Pour l'instant, elle replonge dans la passion photographique de Michel, l'histoire d'Igor, le mystère de Sacha et la relation impossible entre Michel et Camille. Elle a adoré leur rencontre. Mon auteur a apprécié l'écrire, cette scène pleine de fraîcheur qui lui rappelait sa jeunesse. Mais elle sait maintenant que leur histoire a tous les deux ne peut finir que par une séparation. Elle trouve cela vraiment nul, mais en même temps, c'est mieux parce que les happy end, ce n'est pas vraiment son truc non plus. Heureusement, parce que, à partir de maintenant, tout va mal : séparation, divorce des parents, suicide d'un ami, retour sur le départ forcé et dangereux de son pays d'Igor, révélation tragique... Elle apprécie que tout s'accélère et que l'inattendu apparaisse. Moi aussi, j'aime bien qu'à ce stade, je sorte de la réalité historique pour partir dans des envolées romanesques.

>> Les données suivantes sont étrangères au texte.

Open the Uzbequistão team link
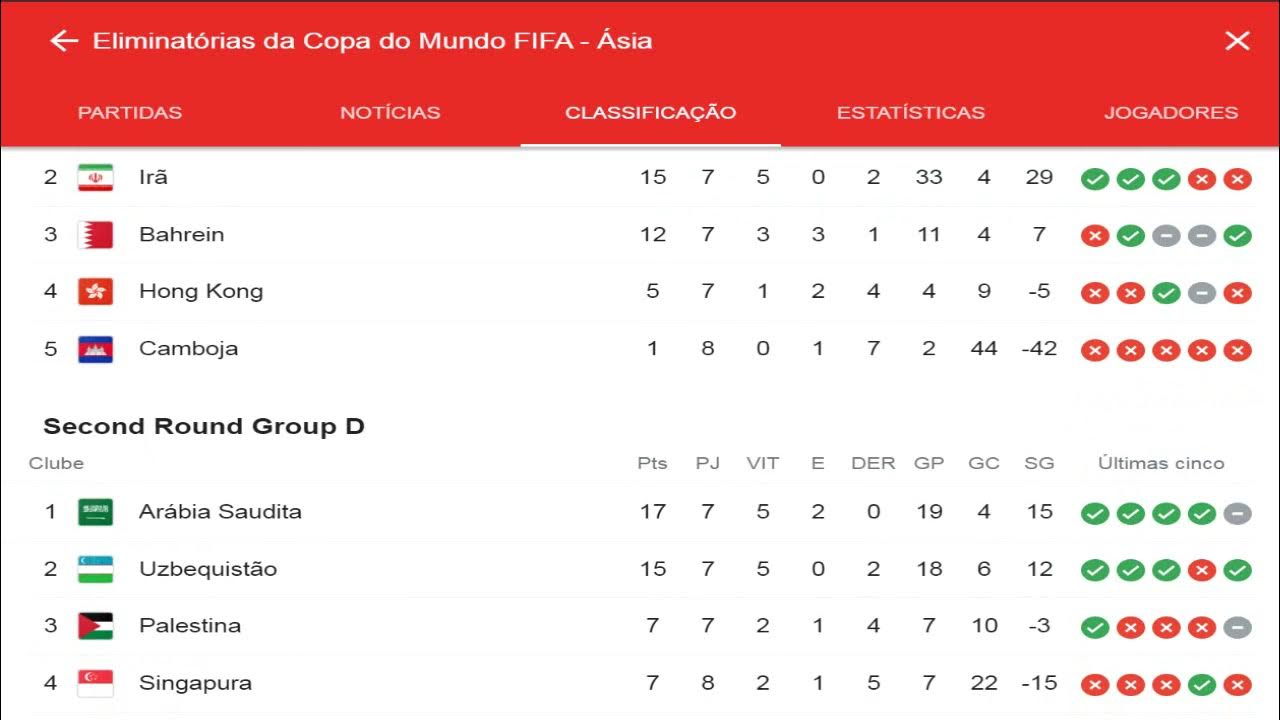208,569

C'est la dernière page. La lueur de l'aube luit au-dessus de nous alors qu'elle me referme. Elle a changé en me lisant. Elle a appris des choses sur l'Histoire, vécu un million de petites histoires, passé un moment agréable avec Michel et surtout découvert en moi un coup de coeur. Elle a envie de parler de moi à tout le monde, d'écrire un éloge sur moi, de me faire gagner un espèce de grand concours auquel je participe apparemment. Elle est enthousiaste maintenant pour lire mes congénères enfermés dans une valise car elles pensent que, à mon image, ces livres valent le coup d'être lu. Je suis content de lui avoir transmis cette passion et je suis heureux qu'elle m'ait apprécié. Je ne pensais pas être apprécié et elle vient de me prouver le contraire. La symbiose qui a eu lieu cette nuit a hélas été trop courte, même si elle pense encore à moi. Je ne pense pas que je la vivrai à ce point avec d'autre. Je n'ai pas envie qu'elle m'abandonne. Il faut qu'elle me relise, qu'elle trouve ses passages préférés, qu'elle essaye d'avoir un autre regard sur moi, qu'elle... Mais elle me pose aux pieds de son lit et s'endort les lunettes sur le nez et la lumière allumée.

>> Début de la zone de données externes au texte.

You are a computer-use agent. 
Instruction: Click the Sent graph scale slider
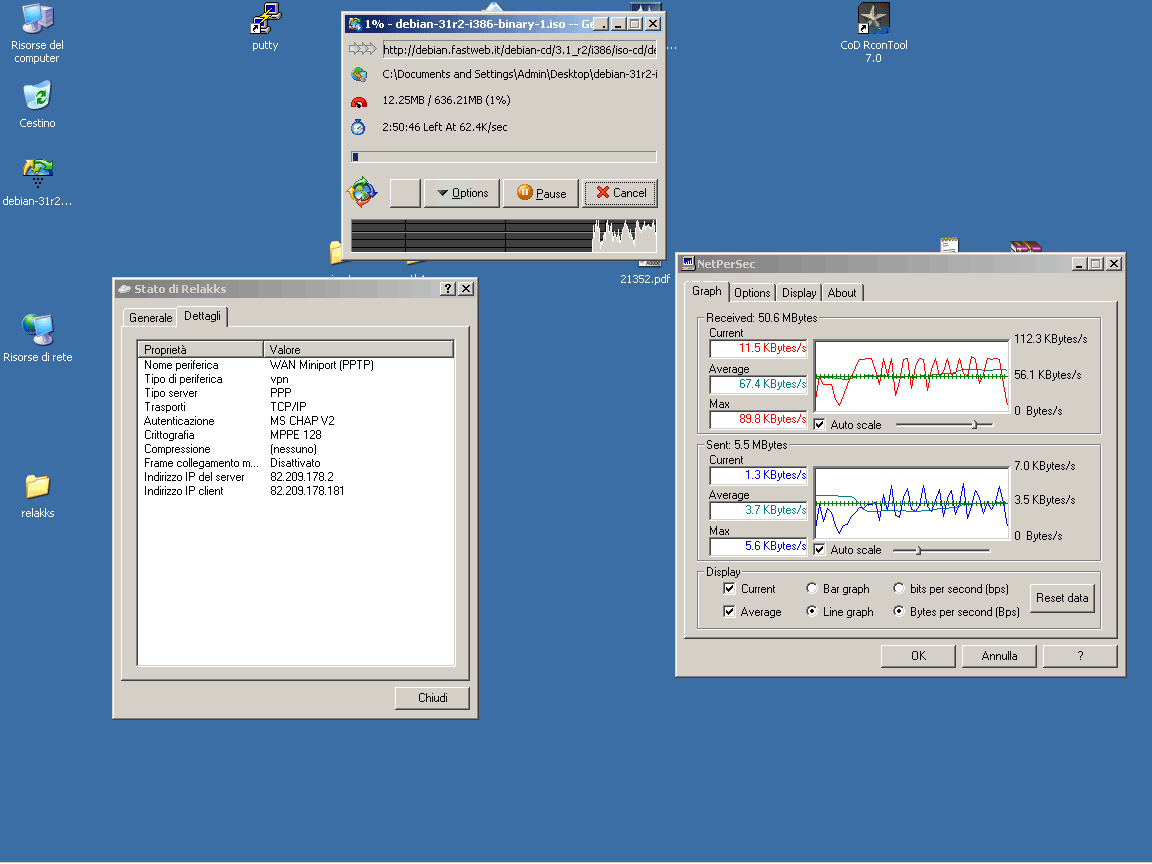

Mais voilà qu'après deux jours d'indifférence, elle arrive dans son lycée et parle de moi à tout le monde ! C'est une pluie de compliments que j'entends. Elle a du mal à convaincre les autres mais elle insiste : elle m'a dévoré en une nuit ! Le narrateur a leur âge et il est trop cool parce qu'il n'aime pas les maths ! Il y a plein de passages drôles ! Les histoires des émigrés sont vachement émouvantes ! Il y a toute une réalité historique derrière moi ! Je me lis super facilement !

Elle aussi a un pincement au cœur quand elle me rend à la documentaliste. Nous avons partagé un moment formidable. Plus tard, elle me retrouvera, me relira, m'analysera, m'exposera, écoutera mon créateur en parler et parlera avec lui mais pour l'instant nous sommes séparés et nous sommes tous les deux tristes d'en avoir déjà terminé l'un avec l'autre.